_YOUR OBJECTIVE:_
Every line from the one with "Task: Show the YTD chart range" through the end of the entries below should be written out exactly; the pictures should not.

_Excerpts from a dataset:_

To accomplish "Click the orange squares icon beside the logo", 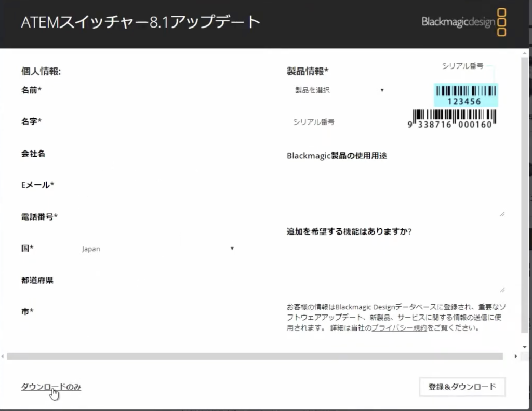I will (501, 23).
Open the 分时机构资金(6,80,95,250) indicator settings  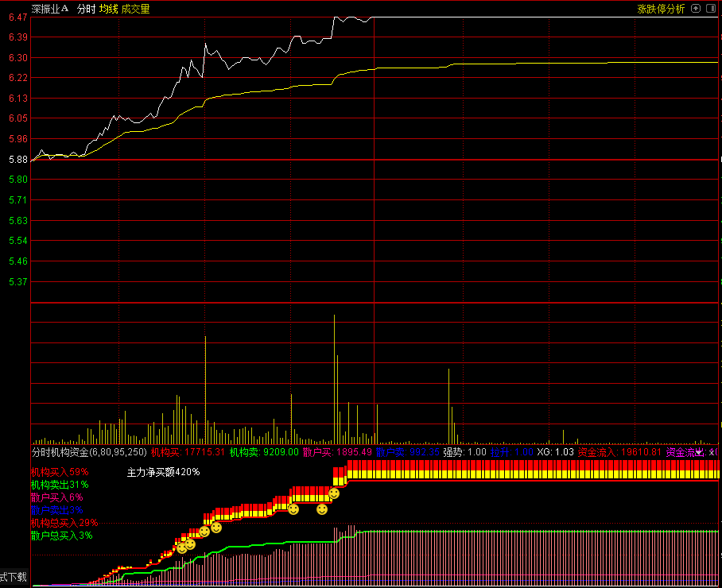89,452
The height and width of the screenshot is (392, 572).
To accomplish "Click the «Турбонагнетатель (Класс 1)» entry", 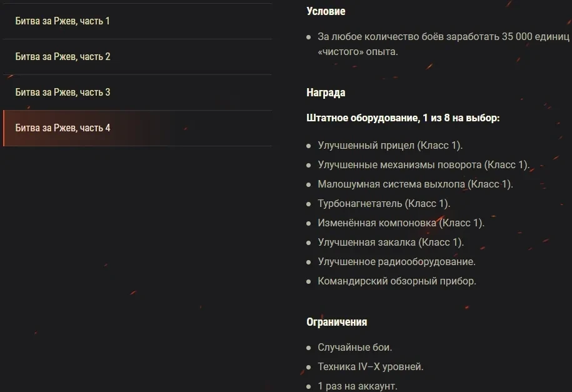I will 384,204.
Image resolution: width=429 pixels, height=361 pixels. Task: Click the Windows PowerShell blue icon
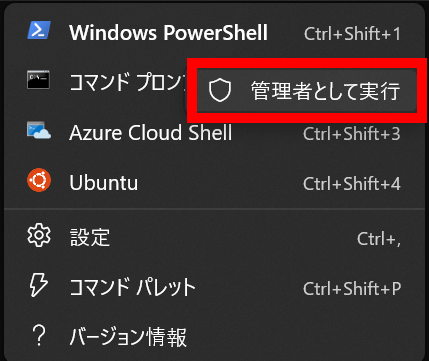coord(39,31)
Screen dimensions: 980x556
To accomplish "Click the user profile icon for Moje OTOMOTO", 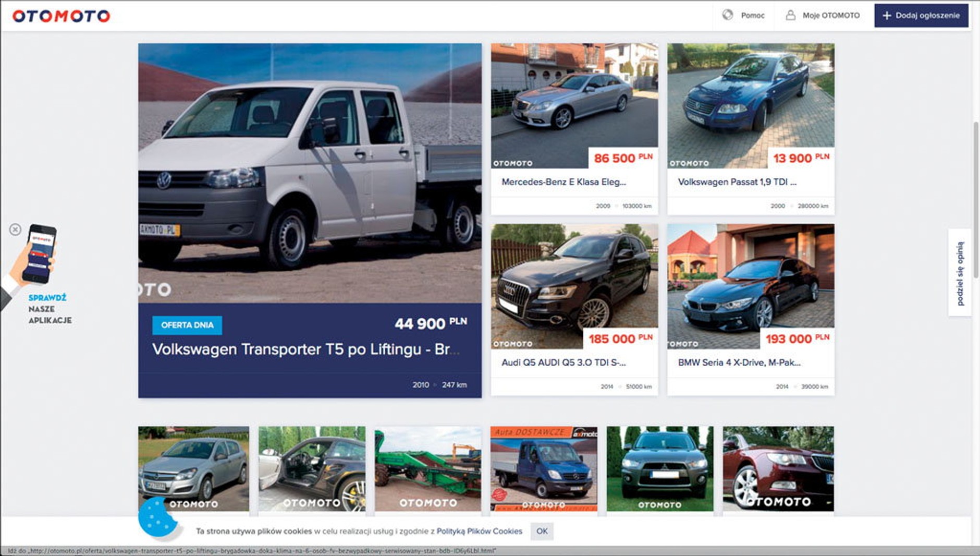I will [x=790, y=15].
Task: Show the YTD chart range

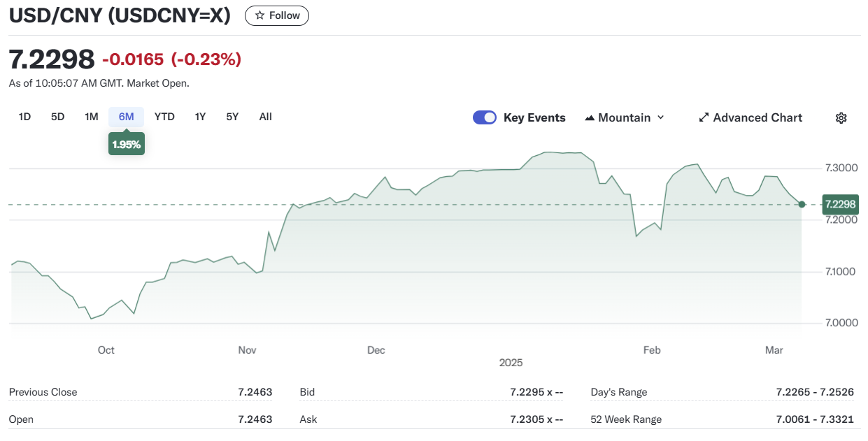Action: click(164, 117)
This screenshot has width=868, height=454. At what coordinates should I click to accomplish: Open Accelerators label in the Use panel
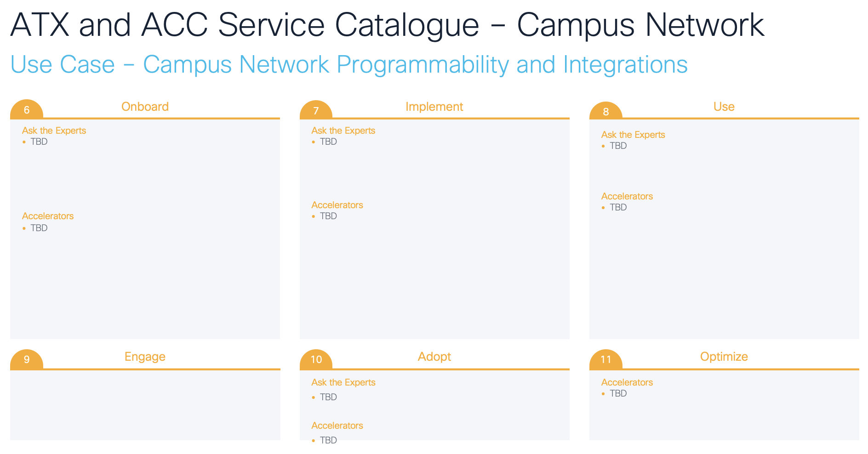[627, 196]
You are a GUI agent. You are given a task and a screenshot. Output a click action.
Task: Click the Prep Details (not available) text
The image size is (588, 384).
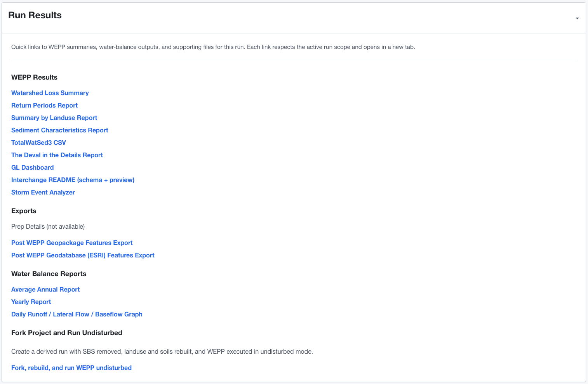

_RESPONSE BOX:_
Task: Show the YTD chart range

Action: click(164, 117)
This screenshot has width=868, height=454. At what coordinates should I click to accomplish: Open Accelerators label in the Use panel
[627, 196]
You are a GUI agent. You are given a task and a screenshot. Output a click action.
Task: Click the Prep Details (not available) text
The image size is (588, 384).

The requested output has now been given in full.